At the end of November 2024, the President of the European Commission, Ursula von der Leyen, announced an “omnibus” law whose stated objective is to improve the competitiveness of European companies. However, some of them, particularly the largest ones and some financial players, complain about the risk of being overwhelmed by the new European regulations on sustainability, claiming that they will then no longer be able to fully devote themselves to their economic activities. These voices are echoed in the European Parliament, where some MEPs are taking up these arguments to call for a review of the key texts adopted since 2019 on social, environmental and climate responsibility. This article responds to the main arguments in favour of amending the texts often used to propose their weakening.
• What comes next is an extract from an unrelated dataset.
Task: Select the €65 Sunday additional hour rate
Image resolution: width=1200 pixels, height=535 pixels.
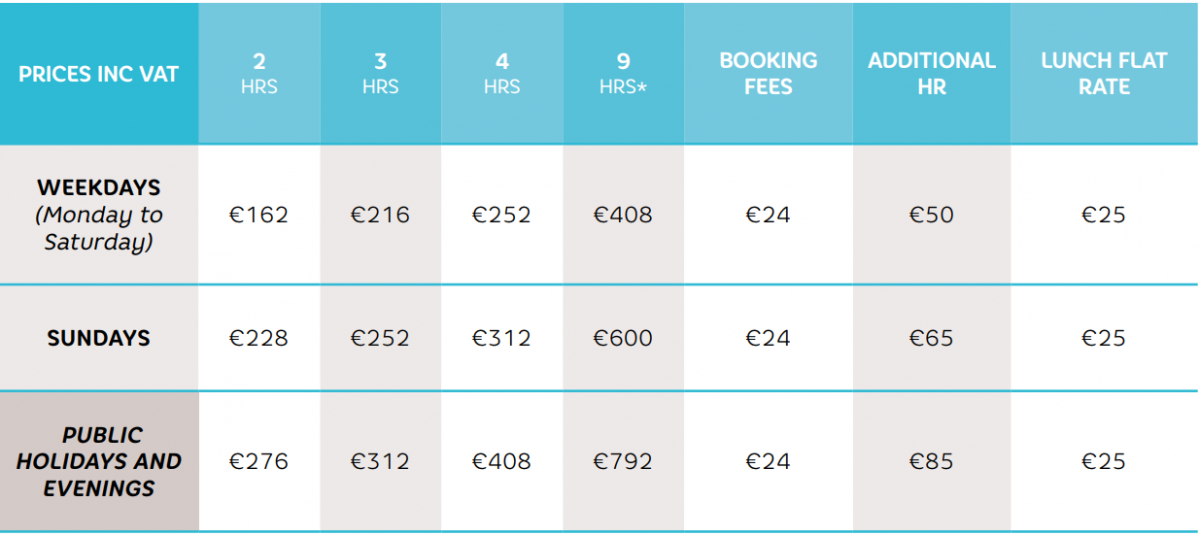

Three texts are in their sights.
- The Corporate Sustainability Reporting Directive (CSRD). This is the update of an existing transparency directive (the NFRD – Non Financial Reporting Directive) which aims to provide investors and stakeholders with reliable and comparable data on the extra-financial performance of companies. The directive could provide essential information on the impacts of companies’ activities as well as on their exposure to risks related to climate change and environmental changes.
- The Corporate Sustainability Due Diligence Directive (CSDDD). This directive supports economic stakeholders in aligning their business strategy with the objectives defined by European laws on the protection of human rights and the environment. Companies present in the European Market will be accountable for the actions they commit for the projects they carry out (such as land expropriations or river pollution, for example). It is also up to these players to publish and implement a transition plan showing the transformation of their activities with the aim of reducing greenhouse gas emissions and limiting global warming.
- The taxonomy. This system of classification of so-called “sustainable” activities, necessary for achieving European environmental and climate objectives, aims in particular to provide increased transparency on the origin of income and the allocation of companies’ investments. Thanks to the implementation of the taxonomy, and despite the many flaws it may contain (1), investors can redirect their investments towards these activities and contribute to meeting the massive financing needs.
The main arguments in favour of rolling back the European texts related to sustainable finance are largely misleading. The rules do not need to be changed for the European Union to be competitive, on the contrary: the regulatory uncertainty – created by the legislative changes while the texts have entered into force – pushes economic and financial actors into a situation of uncertainty that is not desirable. European Commissioner Hoekstra says so himself, even though he belongs to one of the political families that mainly wants to roll back these texts.
The omnibus legislative proposal is part of a dynamic of revision of the texts to prioritize “competitiveness” to the detriment of a strategy aimed at decarbonizing the economic and financial sector by aligning it with a path compatible with the commitments of the Paris Agreement and financing the sustainable activities that Europe needs to achieve its own objectives. However, due to its many flaws and its philosophy based on transparency to guide financial economic flows, the current regulatory framework is insufficient for the EU to fully finance the Green Deal and the transition in Europe. Revising the texts downwards would accentuate the problem. It will therefore be necessary to be ambitious on the next texts relating to sustainable finance, in particular by adding financing exclusions for the most harmful activities for the climate (on ESG or SFDR texts) or by applying the CSDDD to financial services.